# Thread: proving a set is measurable

1. ## proving a set is measurable

Question:
Suppose that A is a subset of \mathbb{R} with the property that for every
\epsilon > 0 there are measurable sets B and C such that B \subset A
\subset C and m(C \cap B^c) < \epsilon. Prove that A is measurable.

My attempt:
Im finding this stuff really tricky! I know the definition of a set
being measurable but having real difficulty showing it. I know that i have
to use the fact that B and C are both measurable, but dont know what set to
use in the definition! help please! thanks

2. Originally Posted by ramdayal9
Question:
Suppose that A is a subset of \mathbb{R} with the property that for every
\epsilon > 0 there are measurable sets B and C such that B \subset A
\subset C and m(C \cap B^c) < \epsilon.

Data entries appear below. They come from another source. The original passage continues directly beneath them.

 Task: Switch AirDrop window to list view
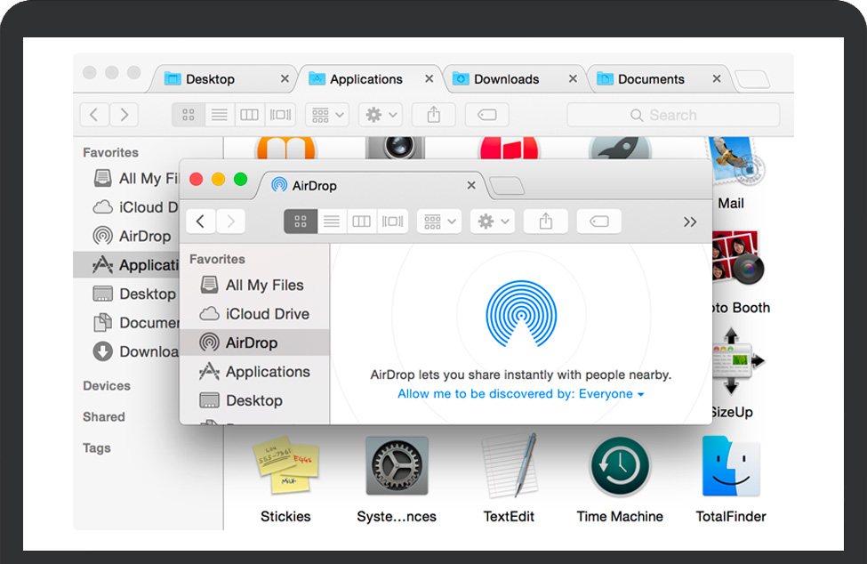pos(332,222)
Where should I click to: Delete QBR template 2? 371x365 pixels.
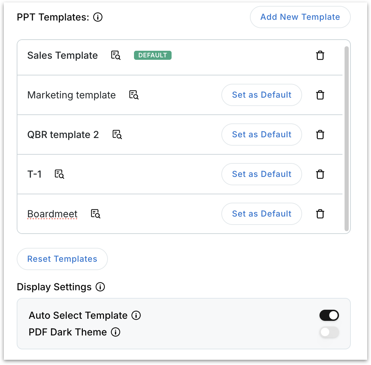click(320, 135)
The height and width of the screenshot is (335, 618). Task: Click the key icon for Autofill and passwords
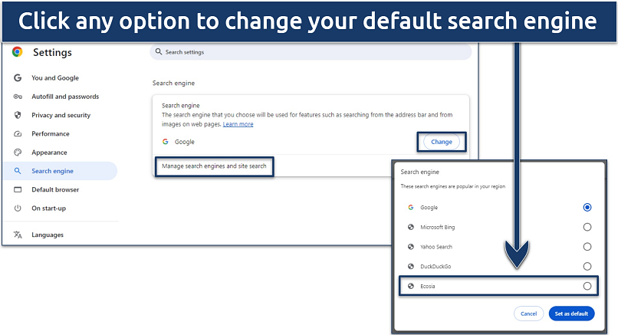[18, 97]
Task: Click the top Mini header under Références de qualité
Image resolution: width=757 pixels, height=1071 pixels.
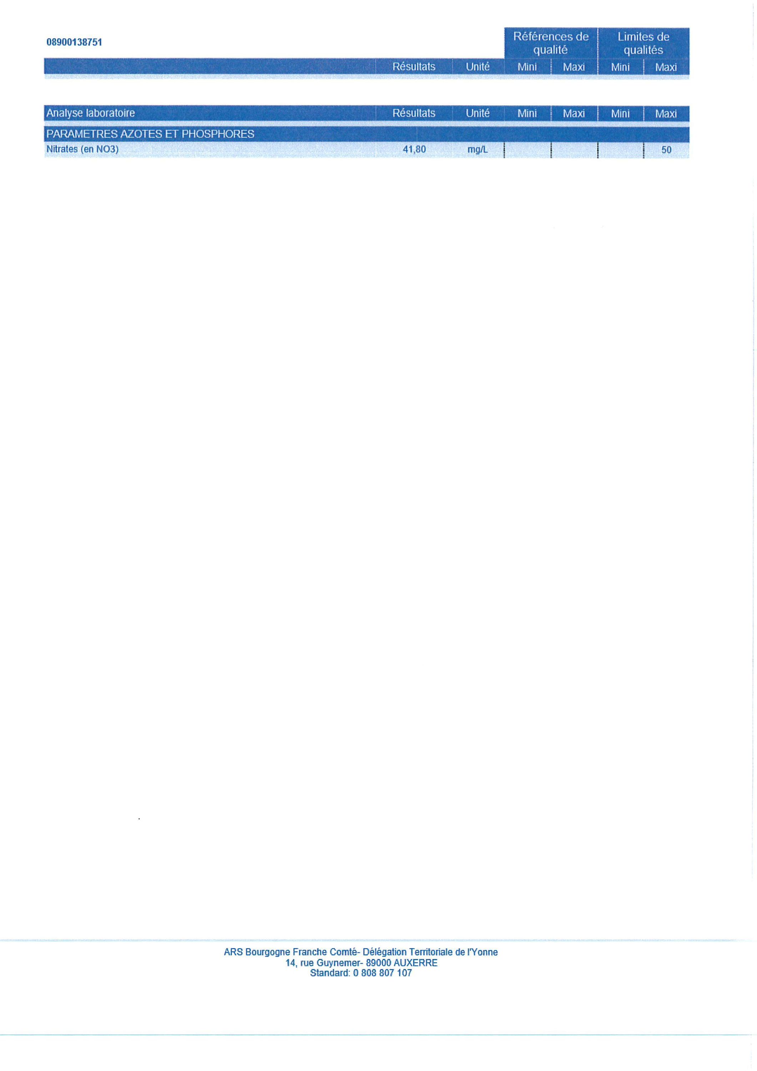Action: [527, 67]
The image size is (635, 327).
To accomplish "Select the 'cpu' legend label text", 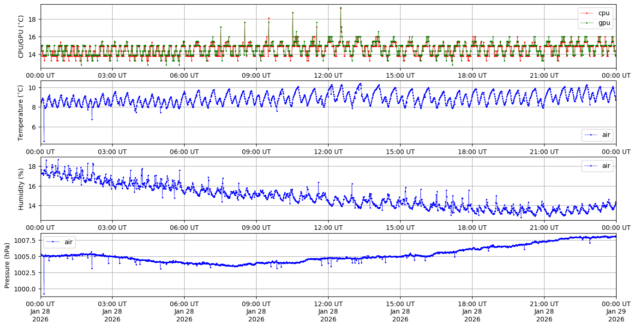I will [x=604, y=13].
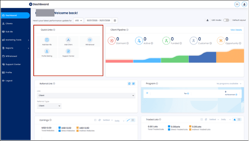Toggle the Edit mode switch
This screenshot has height=141, width=249.
[x=226, y=20]
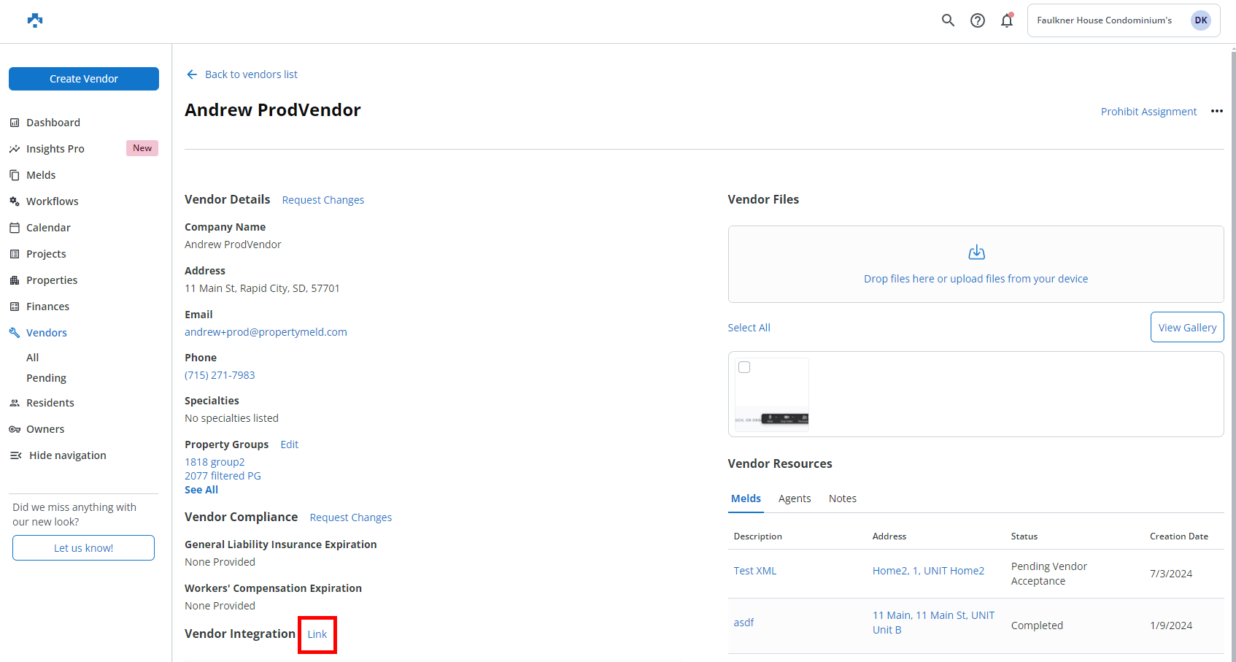Click the page vertical scrollbar

1232,292
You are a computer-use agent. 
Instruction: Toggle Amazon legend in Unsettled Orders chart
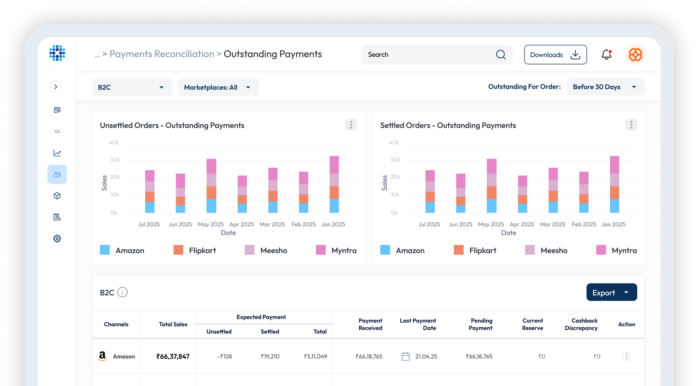[x=122, y=250]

Prove that A is measurable.

My attempt:
Im finding this stuff really tricky! I know the definition of a set
being measurable but having real difficulty showing it. I know that i have
to use the fact that B and C are both measurable, but dont know what set to
use in the definition! help please! thanks

Ok, what is the definition of "measurable set" that you have?

Tonio

3. A set K is measurable if for all E \subset R, m(E) = m(K \cap E) + m(K^c \cap E)

4. Originally Posted by ramdayal9
A set K is measurable if for all E \subset R, m(E) = m(K \cap E) + m(K^c \cap E)

This must be the OP I pressume: $E \subset R, m(E) = m(K \cap E) + m(K^c \cap E)$

5. Originally Posted by ramdayal9
Question:
Suppose that A is a subset of $\mathbb{R}$ with the property that for every
$\epsilon > 0$ there are measurable sets B and C such that $B \subset A
\subset C \,\,and \,\,m(C \cap B^c) < \epsilon$
. Prove that A is measurable.

My attempt:
Im finding this stuff really tricky! I know the definition of a set
being measurable but having real difficulty showing it. I know that i have
to use the fact that B and C are both measurable, but dont know what set to
use in the definition! help please! thanks
.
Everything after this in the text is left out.